The dust has settled a bit on the working-from-home issue which was stirred up about a month ago when Yahoo's 11,500 employees received an email from the HR department putting an end to “work-from-home arrangements” throughout the company. Apparently, Marissa Mayer, the new CEO of Yahoo, is trying to change a culture that had lost the nimbleness and creativity that it needs in order to compete in the world today. Whether you agree with this action or not, it is clear that she needed to do something about Yahoo’s workplace culture and reign in the behavior of some folks who were taking advantage of Yahoo’s work-at-home policy.
Unfortunately, the media debate quickly focused on the future of telecommuting and the plight of working-mothers rather than on the real issue which is creating a culture in which everyone is focused on innovation and results. Sometimes, to change culture, especially in a large, complex, global organization in a fast-changing industry, one has to exert greater control in the short-term to create a culture in which collaboration and teamwork will be how work is done in the long-term.
In a results oriented culture, how one works is determined by what one needs to achieve. If that goal can be achieved by working from home, then that could be an option. If achieving a particular performance goal is best done by face-to-face contact with other employees, then being in the office is probably the answer.
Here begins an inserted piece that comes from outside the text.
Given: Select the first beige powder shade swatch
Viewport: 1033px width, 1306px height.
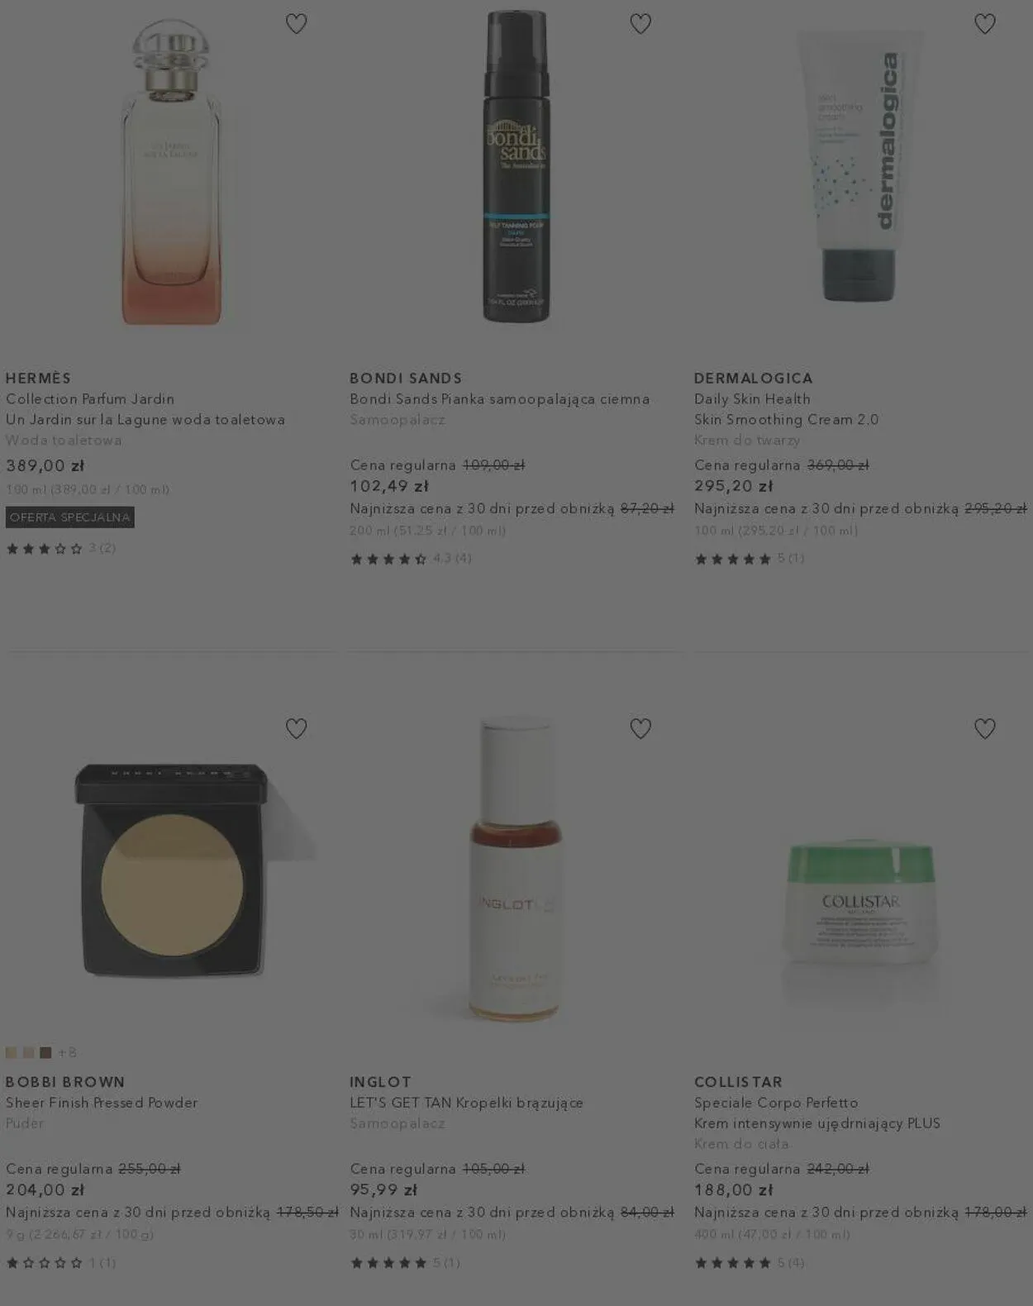Looking at the screenshot, I should tap(12, 1052).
For example, if my work objective is to write code for a particular Web site transaction and I can write that code from home just as well as I can from the office, then maybe working from home is a good option for me. If my goal is to create a new look and feel for an online news service, and I need the creativity that comes from give and take with other employees, then I should be in the office.
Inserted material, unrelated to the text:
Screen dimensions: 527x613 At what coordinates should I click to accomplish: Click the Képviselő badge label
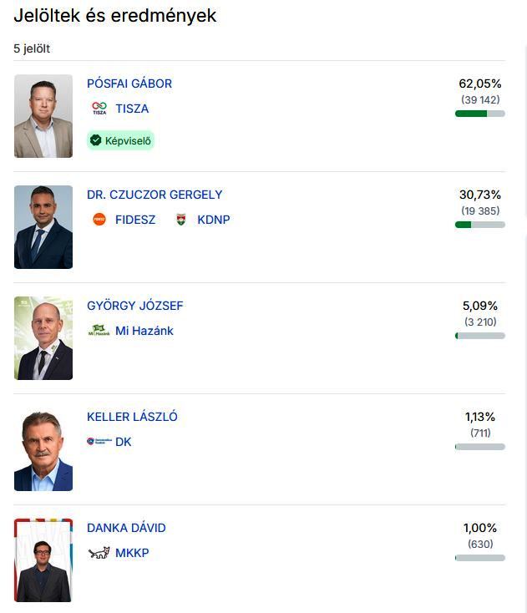coord(127,141)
The problem is not with working from home per se; the problem is how to achieve the intended results. To start with location without consideration for the performance goal is to put the proverbial cart before the horse.
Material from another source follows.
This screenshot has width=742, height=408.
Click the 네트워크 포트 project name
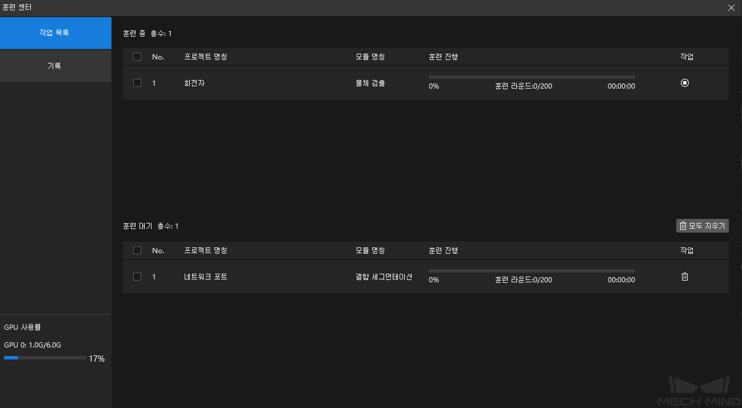[x=206, y=277]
If a CEO is concerned with how employees are using their time, then she needs to talk with her managers about helping these employees set goals and be accountable for achieving results. Often, employees are not clear about what is expected of them. In the absence of this specificity, they (like all of us) fill the void with their own ideas of what they should do and how they should do it (within a general policy). When their actions come into conflict with the goals of the organization, then leaders may have to institute controls on behavior until managers can shape the expectations of employees and create a culture that is aligned with intended outcomes.